Among the fastest-growing segments in IT is engineering research and development. The segment focuses on high-end services and is growing annually by 10.5 per cent, according to NASSCOM figures. Meanwhile, the testing and analytics sector is growing by 9 percent, with a focus on embedding digital solutions. The SMAC (social, mobility, analytics, cloud) sector, which merges four technologies to drive growth in business innovation, is expected to grow to US$225 billion by 2020. In line with these opportunities, at the Bengaluru Technology Summit in November 2017, 10 agreements were signed in emerging technologies such as Internet of things (IoT), cloud computing, analytics and big data with companies, including Virgin Hyperloop One, Intel Corp and 3M Co. Additionally, Dell EMC has said that it is eyeing a US$150 billion opportunity in IT infrastructure under the Indian Government’s Digital India initiative.

Initiatives drawing renewed interest

India’s rapidly growing e-commerce space has also attracted huge investments. Top deals in 2017 included an investment of US$2.5 billion in Flipkart by Japan’s SoftBank Group Corp, followed by another investment of US$1.4 billion in Flipkart by Tencent Holdings Ltd, eBay Inc and Microsoft Corp. Other top deals included a $1.4 billion investment by SoftBank in One97 Communications Ltd, which runs Paytm. TCS has recently renewed its multi-year outsourcing deal with Nielsen for US$2.25 billion, extending the deal to 2025. About half the value of the deal is reportedly from digital services.

Following streamlining initiatives, Indian IT firms have already started reskilling drives to equip the workforce to adapt to new technologies. An analysis of the skilling/reskilling programs of IT-BPM firms by NASSCOM in 2017 indicated that more than 50 per cent of the workforce of large-sized corporations has already been trained in digital technologies; for medium-sized firms, it is 33-35 per cent and for small ventures, 38 per cent of workforce has been reskilled.

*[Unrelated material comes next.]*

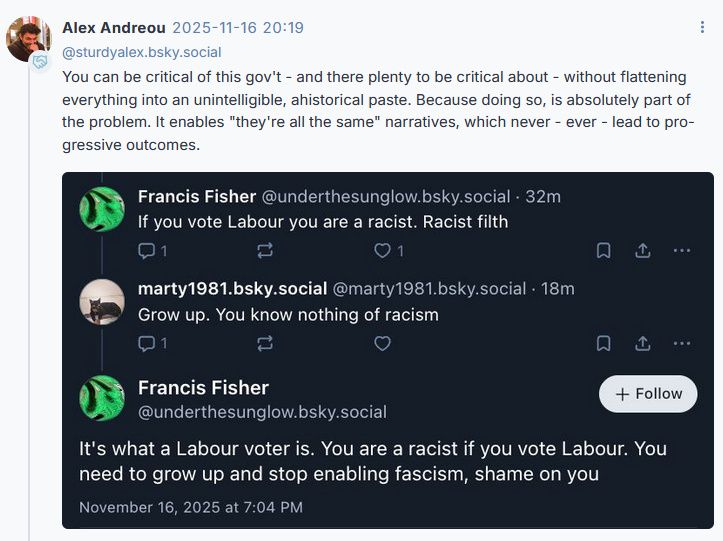Viewport: 723px width, 541px height.
Task: Follow Francis Fisher
Action: [648, 394]
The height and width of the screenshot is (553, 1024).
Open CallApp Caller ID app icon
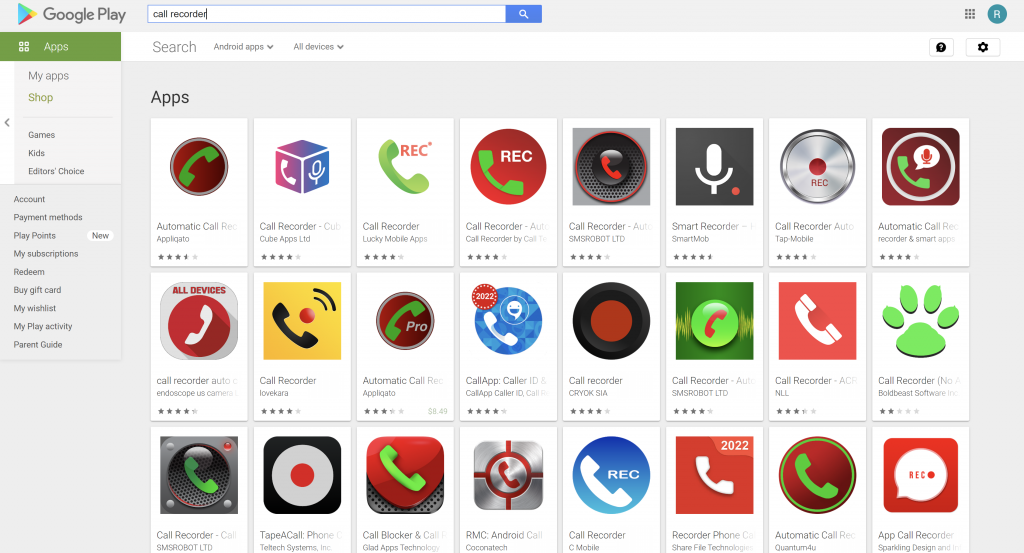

India has a large pool of STEM (Science, Technology, Engineering and Mathematics) talent, thanks to a broad network of engineering and science institutes. Additionally, there are already more than a hundred centres of excellence in blockchain, IoT and analytics, over 250 startups in cloud technology, around 240 in big data and analytics, about 150 in IoT and more than 135 in machine learning and artificial intelligence. The industry has faced headwinds before, such as the dotcom bust in 2000 and the global financial crisis in 2008-09 and it has managed to transform itself every time. This time too, the industry is poised to harness the new opportunities. The signs of a turnaround are evident from reports of hiring trends from campuses, which are finally showing increased job offers in IT.